ESCRYPT Integration of hardware security modules

Security solutions in software are often not sufficient to achieve the desired level of ECU security. Hardware security modules (HSM) increase the resistance of embedded systems to more complex attacks and offer greater protection for key material and against software manipulation.

However, the process of integrating hardware security modules is highly complex and requires the creation of a second, independent software environment in the control unit. Special requirements relating to security apply here that are not congruent with the generally known demands of functional safety on software development.

Resorting to specific security expertise ensures that using an HSM does not negate the attainable gain in security. Using a turnkey software solution with well-defined interfaces makes the development complexity manageable by encapsulating the security functions, leaving the application developer free to concentrate on the main objective – ensuring ECU functionality.

Comprehensive consulting, robust implementation, and the right products

ETAS has extensive experience in the implementation and integration of hardware security modules through many industrial and research projects. Our security experts provide advice on choosing and integrating the hardware security modules into existing infrastructure and applications. In doing so, they place particular emphasis on customers’ individual system and process requirements.

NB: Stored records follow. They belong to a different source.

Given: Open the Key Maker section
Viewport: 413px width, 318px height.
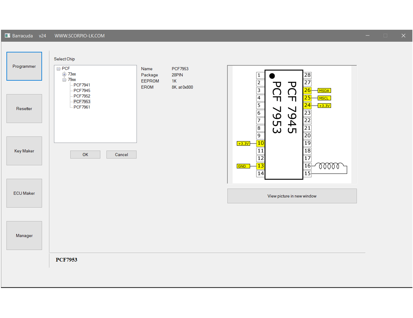Looking at the screenshot, I should [x=24, y=151].
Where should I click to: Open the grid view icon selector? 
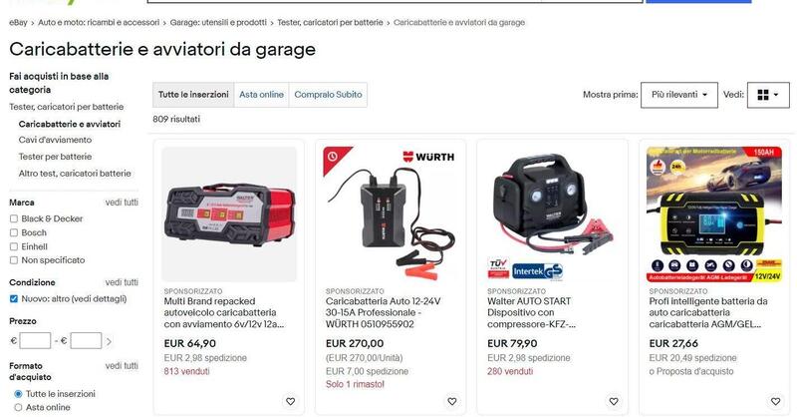click(x=768, y=95)
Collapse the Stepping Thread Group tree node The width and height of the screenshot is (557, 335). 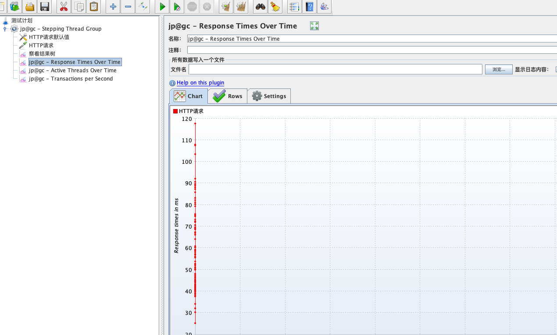point(5,29)
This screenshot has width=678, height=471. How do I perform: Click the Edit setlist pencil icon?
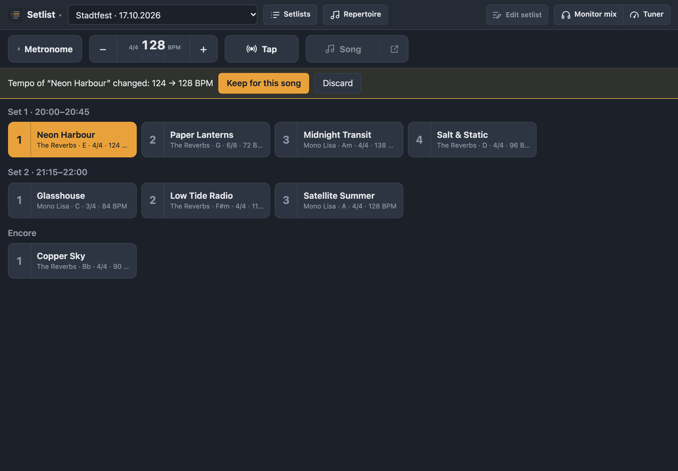coord(496,15)
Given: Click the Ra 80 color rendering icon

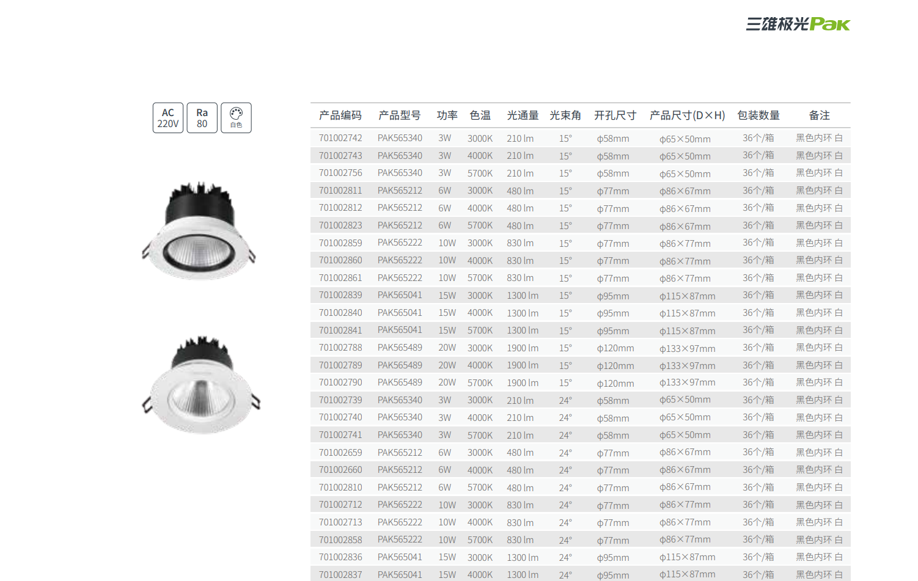Looking at the screenshot, I should coord(202,118).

ETAS’ solution for the plug and play integration of hardware security modules is based on a comprehensive product portfolio: ESCRYPT CycurHSM as a universal software stack for all implementations of an automotive HSM currently available on the market meets the demands for flexible HSM firmware. ESCRYPT CycurHSM abstracts all different hardware implementations at the same time and makes them available for the relevant application under a single interface.

Powerful and future-ready HSM firmware architecture and the many modules already available offer ample possibilities for using the HSM. These range from straightforward cryptographic operations, the emulation of SHE/SHE+ features, and secure ECU booting, to complex certificate management or software manipulation detection that runs in the background. These features can be used separately or together.

ESCRYPT CycurHSM allows you to seamlessly integrate the HSM into the AUTOSAR environment of the control unit. Alternatively, the cryptographic service application interface (CSAI) permits low-level access for legacy (non-AUTOSAR) control units and applications. ESCRYPT CycurHSM can also serve to integrate existing SHE modules into the AUTOSAR basic software and make its functionality available over standardized interfaces.